──────── Items

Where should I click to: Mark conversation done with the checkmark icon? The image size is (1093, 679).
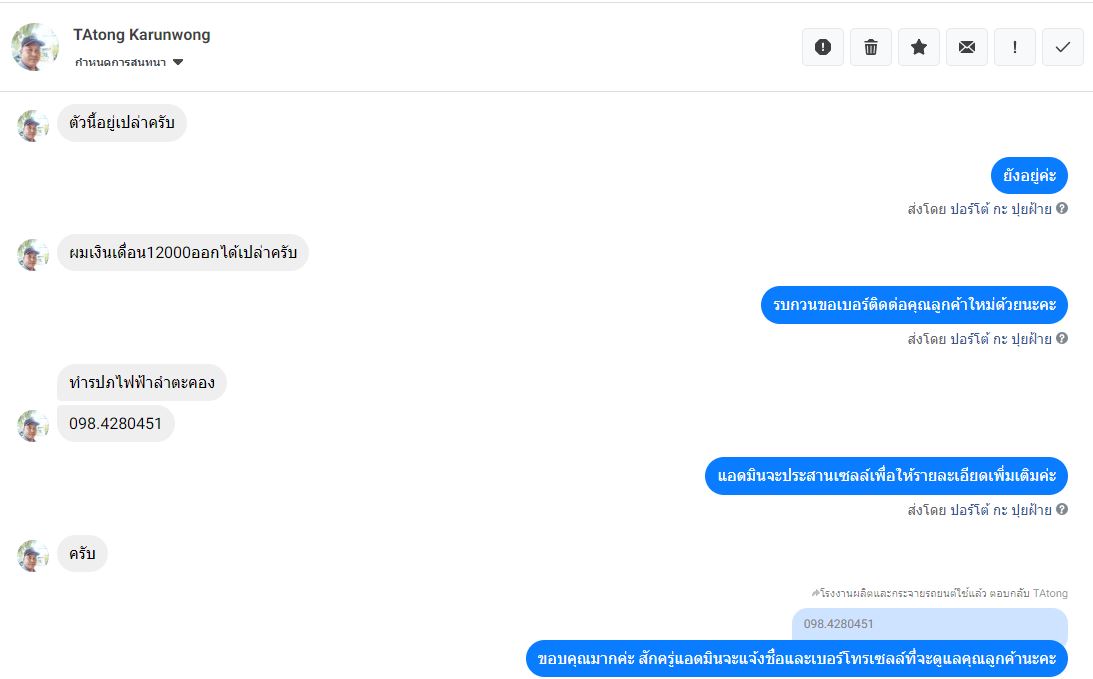(1062, 47)
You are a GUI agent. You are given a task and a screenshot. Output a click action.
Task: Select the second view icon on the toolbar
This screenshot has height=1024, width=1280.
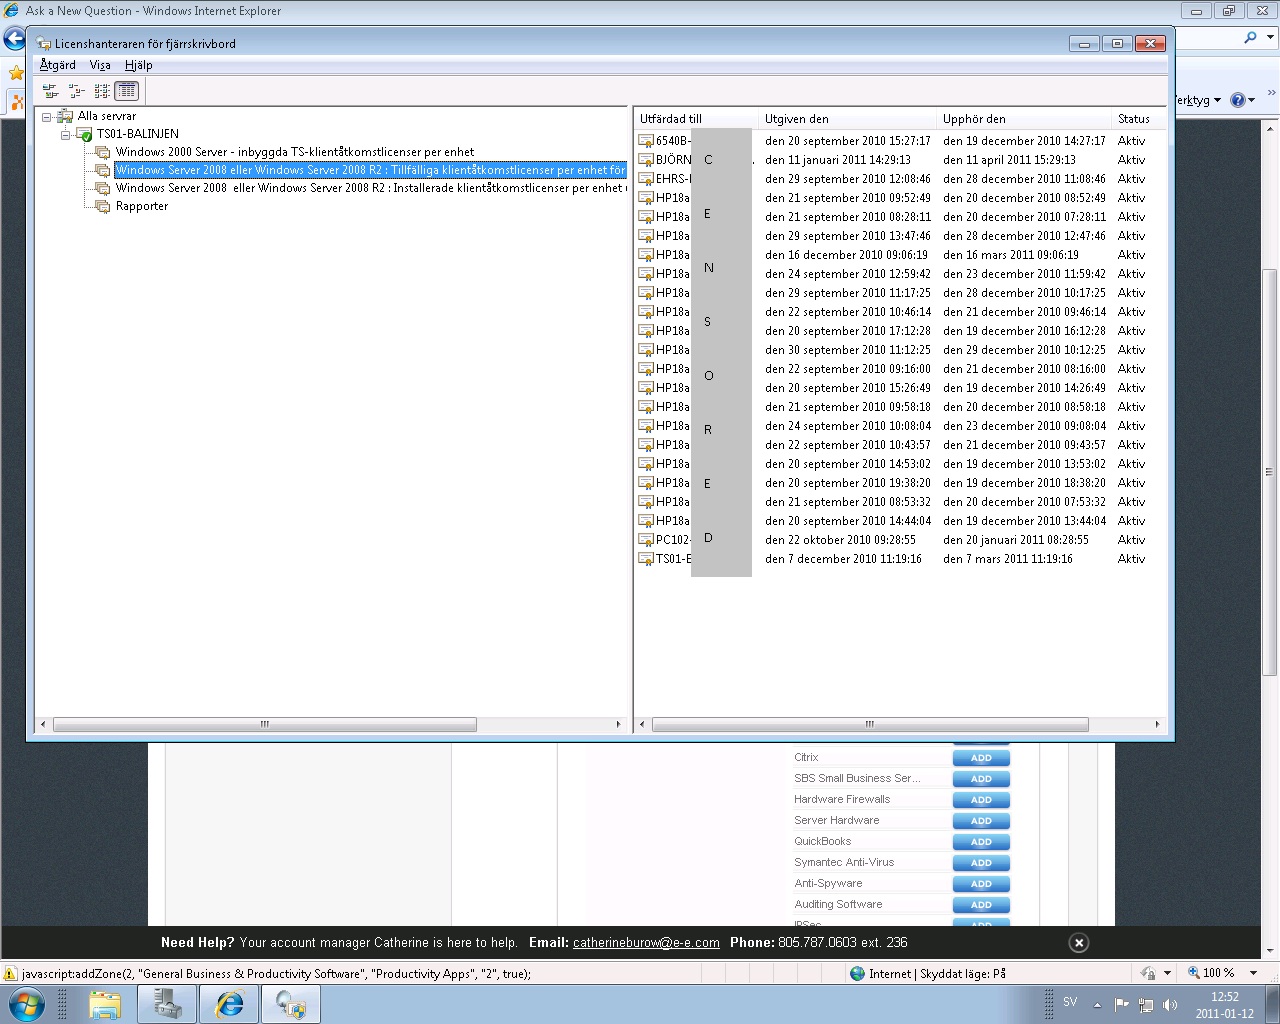76,90
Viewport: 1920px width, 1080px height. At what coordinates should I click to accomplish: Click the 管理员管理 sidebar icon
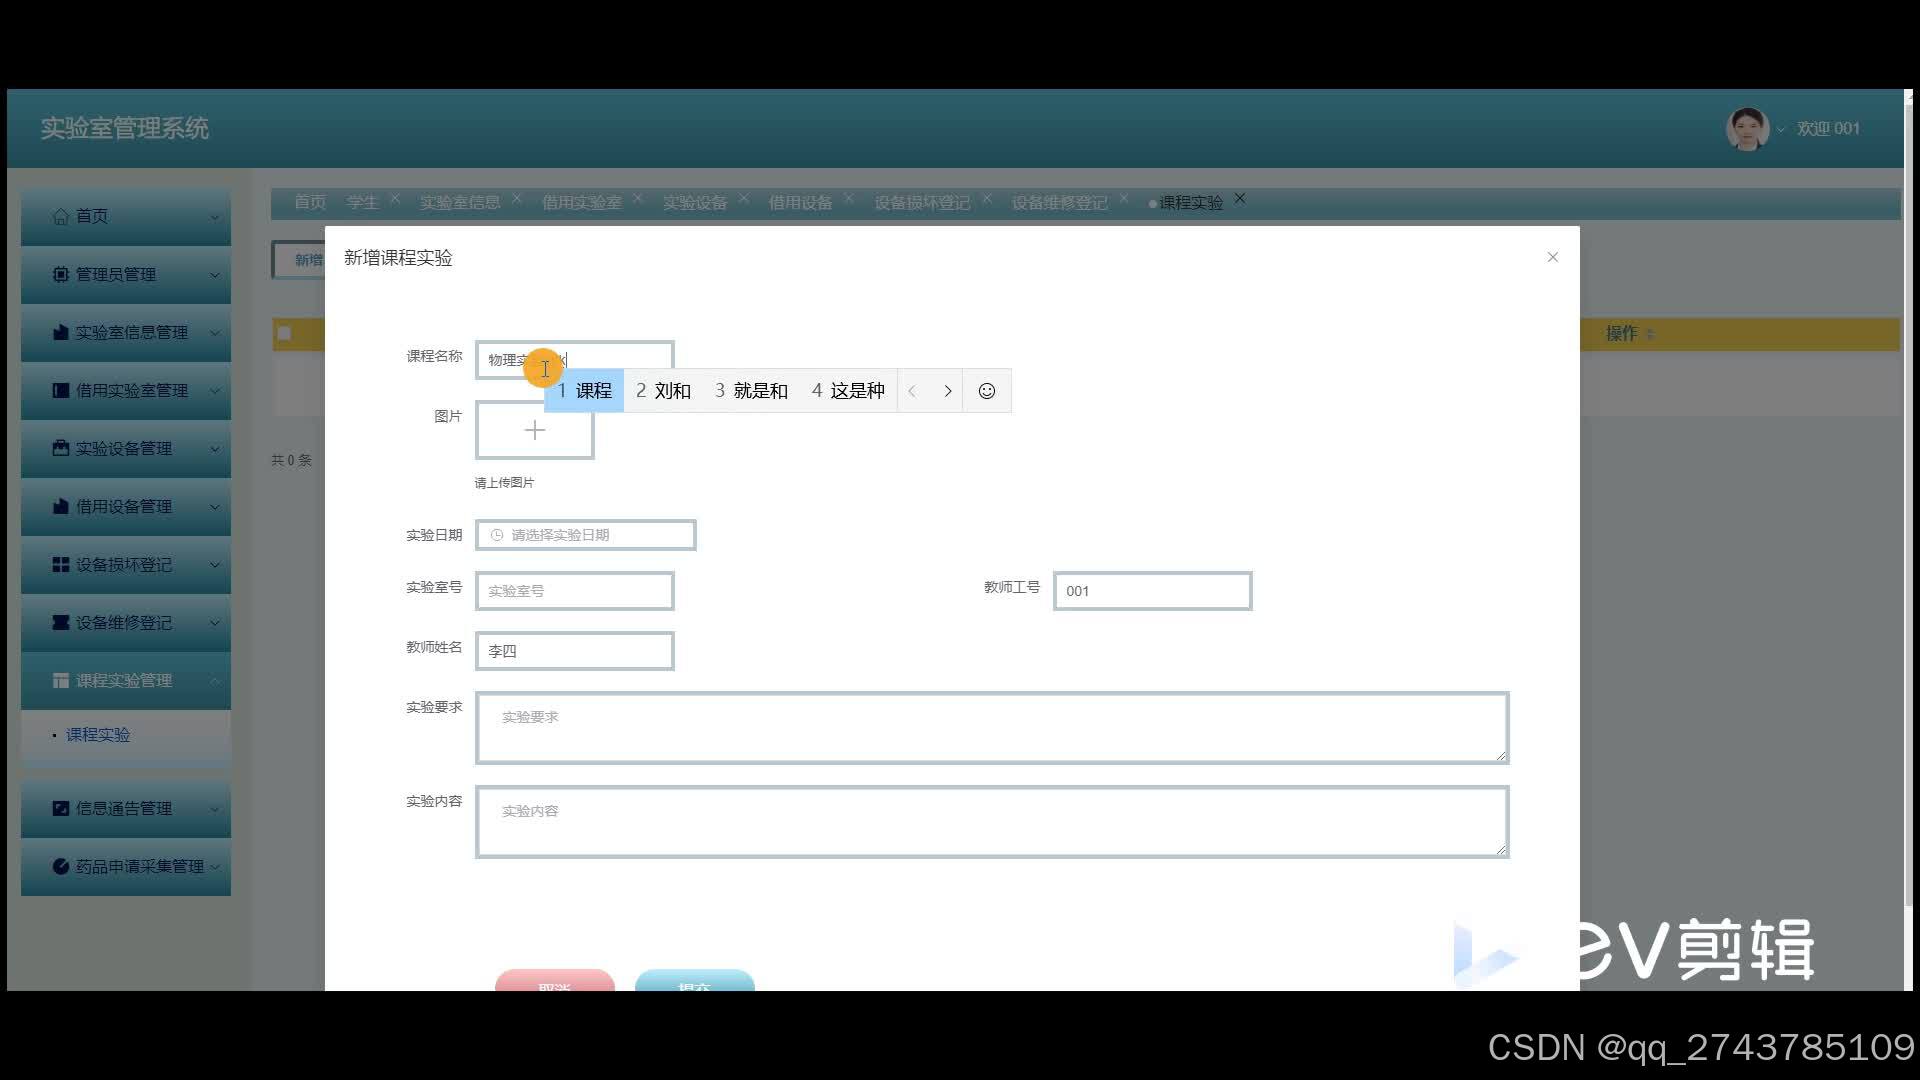click(61, 274)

────────────────

● The problem: Place the records above into a Markdown table with a column "Row" for the row number and a column "Text" for each line, omitting blank lines and leaving the pictures out.

● Right answer:
| Row | Text |
|---|---|
| 1 | Where should I click to: Mark conversation done with the checkmark icon? The image size is (1093, 679). |
| 2 | (1062, 47) |
| 3 | You are a GUI agent. You are given a task and a screenshot. Output a click action. |
| 4 | Task: Select the second view icon on the toolbar |
| 5 | This screenshot has height=1024, width=1280. |
| 6 | 76,90 |
| 7 | Viewport: 1920px width, 1080px height. At what coordinates should I click to accomplish: Click the 管理员管理 sidebar icon |
| 8 | click(61, 274) |